| Task |
Lines in the listing below that hold "column" are the ones to copy.

| Data |

▬▬▬

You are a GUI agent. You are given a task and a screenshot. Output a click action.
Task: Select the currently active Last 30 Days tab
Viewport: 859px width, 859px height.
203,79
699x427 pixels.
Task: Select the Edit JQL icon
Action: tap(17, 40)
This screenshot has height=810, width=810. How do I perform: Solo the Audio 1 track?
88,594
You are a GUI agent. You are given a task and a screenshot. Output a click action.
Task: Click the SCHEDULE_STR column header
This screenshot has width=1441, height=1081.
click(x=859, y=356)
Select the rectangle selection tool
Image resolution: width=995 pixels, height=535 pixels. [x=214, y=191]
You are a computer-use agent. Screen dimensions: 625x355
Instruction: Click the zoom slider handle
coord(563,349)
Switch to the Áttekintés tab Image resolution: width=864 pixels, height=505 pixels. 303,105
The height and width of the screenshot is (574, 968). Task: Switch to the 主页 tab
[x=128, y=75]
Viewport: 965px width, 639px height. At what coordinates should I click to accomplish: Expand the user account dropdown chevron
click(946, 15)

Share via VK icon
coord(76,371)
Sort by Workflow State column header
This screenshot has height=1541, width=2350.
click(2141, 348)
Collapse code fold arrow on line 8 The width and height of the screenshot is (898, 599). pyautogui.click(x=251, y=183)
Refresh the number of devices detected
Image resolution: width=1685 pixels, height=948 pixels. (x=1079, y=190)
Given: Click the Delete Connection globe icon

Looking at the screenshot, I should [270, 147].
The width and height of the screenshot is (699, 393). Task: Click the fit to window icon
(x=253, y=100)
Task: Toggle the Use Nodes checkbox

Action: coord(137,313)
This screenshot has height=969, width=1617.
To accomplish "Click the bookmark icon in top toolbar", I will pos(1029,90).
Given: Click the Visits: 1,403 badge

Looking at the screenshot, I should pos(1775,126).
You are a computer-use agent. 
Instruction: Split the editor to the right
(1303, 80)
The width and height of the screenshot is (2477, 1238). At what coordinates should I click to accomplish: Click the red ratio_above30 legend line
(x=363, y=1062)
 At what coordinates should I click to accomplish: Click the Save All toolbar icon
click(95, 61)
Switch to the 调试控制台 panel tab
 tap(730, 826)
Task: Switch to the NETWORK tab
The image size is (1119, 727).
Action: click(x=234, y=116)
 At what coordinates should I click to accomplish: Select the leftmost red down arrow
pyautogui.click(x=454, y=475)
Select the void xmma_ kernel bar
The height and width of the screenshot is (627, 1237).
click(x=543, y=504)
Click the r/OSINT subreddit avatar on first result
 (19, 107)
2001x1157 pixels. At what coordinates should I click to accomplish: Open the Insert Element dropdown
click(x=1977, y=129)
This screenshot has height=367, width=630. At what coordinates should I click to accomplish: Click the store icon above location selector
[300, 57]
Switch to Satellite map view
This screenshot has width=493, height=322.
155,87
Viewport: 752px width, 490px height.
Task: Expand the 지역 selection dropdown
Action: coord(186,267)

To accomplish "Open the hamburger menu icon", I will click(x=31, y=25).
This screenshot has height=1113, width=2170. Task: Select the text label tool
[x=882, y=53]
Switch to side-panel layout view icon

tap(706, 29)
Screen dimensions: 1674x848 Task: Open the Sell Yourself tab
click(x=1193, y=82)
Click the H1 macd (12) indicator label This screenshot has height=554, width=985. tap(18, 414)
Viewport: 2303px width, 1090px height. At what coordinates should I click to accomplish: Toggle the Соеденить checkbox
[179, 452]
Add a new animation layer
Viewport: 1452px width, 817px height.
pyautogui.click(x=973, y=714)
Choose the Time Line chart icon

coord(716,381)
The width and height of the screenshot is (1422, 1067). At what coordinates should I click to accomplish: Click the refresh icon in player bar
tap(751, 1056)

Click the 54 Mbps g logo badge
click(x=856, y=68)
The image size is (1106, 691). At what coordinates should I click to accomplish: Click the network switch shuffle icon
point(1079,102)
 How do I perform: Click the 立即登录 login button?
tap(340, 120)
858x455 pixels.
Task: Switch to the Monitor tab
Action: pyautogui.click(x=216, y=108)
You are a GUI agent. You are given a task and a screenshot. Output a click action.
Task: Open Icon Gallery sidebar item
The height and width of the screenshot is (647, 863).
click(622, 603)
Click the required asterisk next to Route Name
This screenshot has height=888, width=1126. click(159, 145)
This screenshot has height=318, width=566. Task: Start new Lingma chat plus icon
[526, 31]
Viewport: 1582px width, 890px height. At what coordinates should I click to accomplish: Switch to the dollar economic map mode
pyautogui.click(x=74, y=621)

▬▬▬

| Exercise solution |
Task: Click the SCHEDULE_STR column header
Sort by Workflow State column header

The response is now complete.